La réunion débutera par l’examen d’un projet de loi portant sur l’enseignement supérieur et la recherche scientifique, un sujet central à l’approche de la rentrée universitaire. L’enjeu de cette loi est de renforcer la qualité et l’attractivité du système éducatif, tout en soutenant l’innovation et la recherche académique.
Deux projets de décrets seront également soumis à l’approbation du Conseil. Le premier concerne la révision du décret instituant la « Taxe de solidarité contre les évènements catastrophiques », dont les fonds sont destinés au Fonds de solidarité pour la gestion des crises. Le second décret vise à fixer les indemnités accordées aux enseignants pour les heures supplémentaires, un point sensible alors que le statut et les conditions du personnel éducatif continuent de susciter des discussions publiques.
La réunion abordera ensuite l’accord de siège conclu entre le Maroc et l’Organisation Africaine des Institutions Supérieures de Contrôle des Finances Publiques (AFROSAI), signé à Rabat le 30 avril 2025. Cet accord prévoit l’établissement du siège permanent de l’organisation au Maroc, un geste stratégique pour renforcer la place du royaume dans le contrôle et la supervision des finances publiques à l’échelle africaine. Le Conseil examinera également le projet de loi approuvant cet accord, un processus essentiel pour formaliser la coopération institutionnelle.

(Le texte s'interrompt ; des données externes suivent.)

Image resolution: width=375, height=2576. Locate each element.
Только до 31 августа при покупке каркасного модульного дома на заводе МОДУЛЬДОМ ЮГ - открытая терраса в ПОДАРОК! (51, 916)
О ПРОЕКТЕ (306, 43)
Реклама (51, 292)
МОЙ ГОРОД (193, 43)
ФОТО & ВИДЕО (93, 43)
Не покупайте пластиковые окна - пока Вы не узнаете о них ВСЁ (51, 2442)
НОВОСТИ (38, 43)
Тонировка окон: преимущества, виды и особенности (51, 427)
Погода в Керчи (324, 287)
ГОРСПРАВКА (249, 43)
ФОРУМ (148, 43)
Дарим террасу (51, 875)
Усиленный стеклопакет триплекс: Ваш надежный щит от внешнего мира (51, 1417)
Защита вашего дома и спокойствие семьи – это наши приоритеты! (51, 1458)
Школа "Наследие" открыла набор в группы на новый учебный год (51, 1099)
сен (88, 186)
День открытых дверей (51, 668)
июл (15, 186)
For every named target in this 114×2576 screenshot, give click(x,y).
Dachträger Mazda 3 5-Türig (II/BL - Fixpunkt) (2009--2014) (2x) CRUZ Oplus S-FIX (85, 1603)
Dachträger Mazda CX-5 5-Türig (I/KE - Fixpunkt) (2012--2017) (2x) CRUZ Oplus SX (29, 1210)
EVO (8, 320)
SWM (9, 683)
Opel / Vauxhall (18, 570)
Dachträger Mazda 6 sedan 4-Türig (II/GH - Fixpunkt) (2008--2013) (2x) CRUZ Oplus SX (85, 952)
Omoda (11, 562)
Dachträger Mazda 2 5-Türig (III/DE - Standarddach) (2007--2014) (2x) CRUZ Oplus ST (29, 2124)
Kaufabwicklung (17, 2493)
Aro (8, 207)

En conclusion de la séance, les membres du gouvernement se pencheront sur des propositions de nomination à des fonctions supérieures, conformément à l’article 92 de la Constitution, afin de consolider la continuité et l’efficacité de l’administration publique. Une réunion spéciale suivra immédiatement après, consacrée à l’étude de plusieurs projets de loi, signe de l’engagement du gouvernement à maintenir une dynamique législative soutenue dès le démarrage de la nouvelle saison politique.
Cette rentrée politique illustre la volonté du gouvernement Akhannouch de conjuguer modernisation des institutions, soutien au secteur éducatif et consolidation du rôle du Maroc dans les instances africaines de gouvernance. Elle marque également une période où les priorités sociales et économiques seront suivies de près par les citoyens et les acteurs institutionnels, avec une attention particulière portée aux réformes législatives et aux mesures de solidarité.